With each new generation, the FPGA platform has aggressively increased in both capacity and speed opening up a new class of applications which require higher levels of integration along with the signal processing capability required in most electronic systems today. To address these new requirements, FPGA suppliers have added embedded processor and the high speed communications interfaces achieving integration not seen outside ASIC implementations.

The embedded processing capability is provided in both the soft processors such as Xilinx’s MicroBlaze and Altera’s NIOS, and in diffused processors such as the Xilinx PowerPC. The soft processors are highly optimized for gate count and offer a low cost and flexible solution to the FPGA designers. However, they have a clock speed which is restricted by the fabric and often lack the processing power required to perform the signal processing algorithms. The second class of processors is the diffused cores such as Xilinx’s PowerPC 405 processor. This solution adds 4-6X the processing performance over the soft processors. Both of these solutions give designers a great deal of flexibility in implementing effective solutions with high levels of integration and lower cost.

Excerpt from a dataset
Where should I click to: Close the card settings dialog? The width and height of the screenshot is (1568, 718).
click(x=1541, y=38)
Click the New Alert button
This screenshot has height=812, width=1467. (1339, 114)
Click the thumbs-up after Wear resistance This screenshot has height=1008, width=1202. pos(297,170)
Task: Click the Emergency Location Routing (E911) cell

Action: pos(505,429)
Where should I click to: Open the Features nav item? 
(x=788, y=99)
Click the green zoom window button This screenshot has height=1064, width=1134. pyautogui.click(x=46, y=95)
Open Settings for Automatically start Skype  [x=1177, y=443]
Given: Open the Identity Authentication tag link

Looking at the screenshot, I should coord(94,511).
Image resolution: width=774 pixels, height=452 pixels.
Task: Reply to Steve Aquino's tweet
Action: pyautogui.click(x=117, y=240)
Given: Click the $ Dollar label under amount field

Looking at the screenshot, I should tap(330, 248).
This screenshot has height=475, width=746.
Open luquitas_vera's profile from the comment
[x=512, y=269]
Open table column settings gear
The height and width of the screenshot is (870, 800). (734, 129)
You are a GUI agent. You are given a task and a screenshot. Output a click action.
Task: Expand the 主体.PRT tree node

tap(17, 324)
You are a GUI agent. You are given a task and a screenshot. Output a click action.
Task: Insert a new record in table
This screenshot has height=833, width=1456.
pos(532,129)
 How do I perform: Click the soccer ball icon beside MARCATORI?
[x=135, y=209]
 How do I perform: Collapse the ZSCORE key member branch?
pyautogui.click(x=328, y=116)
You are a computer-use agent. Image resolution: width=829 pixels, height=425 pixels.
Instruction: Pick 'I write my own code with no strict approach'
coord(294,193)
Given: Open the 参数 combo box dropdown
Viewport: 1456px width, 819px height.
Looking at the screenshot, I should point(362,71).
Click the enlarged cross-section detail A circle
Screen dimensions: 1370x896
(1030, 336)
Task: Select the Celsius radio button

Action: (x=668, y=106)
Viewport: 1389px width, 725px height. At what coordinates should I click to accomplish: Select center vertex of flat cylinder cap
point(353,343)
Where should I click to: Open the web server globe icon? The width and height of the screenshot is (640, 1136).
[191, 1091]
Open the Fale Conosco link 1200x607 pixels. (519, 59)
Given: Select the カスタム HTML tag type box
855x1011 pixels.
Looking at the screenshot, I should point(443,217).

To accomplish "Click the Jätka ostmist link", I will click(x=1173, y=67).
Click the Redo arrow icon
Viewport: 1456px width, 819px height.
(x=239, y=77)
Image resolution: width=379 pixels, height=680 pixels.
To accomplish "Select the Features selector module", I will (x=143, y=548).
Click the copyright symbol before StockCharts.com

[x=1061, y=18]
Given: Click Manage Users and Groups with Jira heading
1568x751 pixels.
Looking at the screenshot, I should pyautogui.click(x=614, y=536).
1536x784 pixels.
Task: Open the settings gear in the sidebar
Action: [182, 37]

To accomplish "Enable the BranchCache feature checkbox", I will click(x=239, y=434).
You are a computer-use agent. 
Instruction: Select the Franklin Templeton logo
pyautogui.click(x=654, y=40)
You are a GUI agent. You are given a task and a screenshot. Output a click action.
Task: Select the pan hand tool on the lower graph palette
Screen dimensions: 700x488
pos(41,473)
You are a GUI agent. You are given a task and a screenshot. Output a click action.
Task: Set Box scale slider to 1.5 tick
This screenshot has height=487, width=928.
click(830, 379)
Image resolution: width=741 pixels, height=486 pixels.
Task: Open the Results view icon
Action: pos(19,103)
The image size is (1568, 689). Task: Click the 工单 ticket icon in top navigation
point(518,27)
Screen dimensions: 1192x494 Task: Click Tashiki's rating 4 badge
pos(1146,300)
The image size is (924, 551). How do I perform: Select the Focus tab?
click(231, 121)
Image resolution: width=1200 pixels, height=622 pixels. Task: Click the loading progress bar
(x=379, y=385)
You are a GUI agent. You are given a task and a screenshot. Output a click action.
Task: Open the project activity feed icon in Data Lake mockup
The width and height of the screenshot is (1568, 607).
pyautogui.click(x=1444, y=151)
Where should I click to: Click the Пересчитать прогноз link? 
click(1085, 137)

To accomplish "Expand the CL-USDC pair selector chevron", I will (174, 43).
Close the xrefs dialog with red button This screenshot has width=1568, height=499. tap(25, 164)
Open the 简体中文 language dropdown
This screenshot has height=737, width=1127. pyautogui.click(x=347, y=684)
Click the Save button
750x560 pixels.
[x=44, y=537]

* _Task to carry out_: Quote the passage on FPGA processors in full, word for word. The material above is separate from the passage on FPGA processors.

* _Written answer_:
With each new generation, the FPGA platform has aggressively increased in both capacity and speed opening up a new class of applications which require higher levels of integration along with the signal processing capability required in most electronic systems today. To address these new requirements, FPGA suppliers have added embedded processor and the high speed communications interfaces achieving integration not seen outside ASIC implementations.

The embedded processing capability is provided in both the soft processors such as Xilinx’s MicroBlaze and Altera’s NIOS, and in diffused processors such as the Xilinx PowerPC. The soft processors are highly optimized for gate count and offer a low cost and flexible solution to the FPGA designers. However, they have a clock speed which is restricted by the fabric and often lack the processing power required to perform the signal processing algorithms. The second class of processors is the diffused cores such as Xilinx’s PowerPC 405 processor. This solution adds 4-6X the processing performance over the soft processors. Both of these solutions give designers a great deal of flexibility in implementing effective solutions with high levels of integration and lower cost.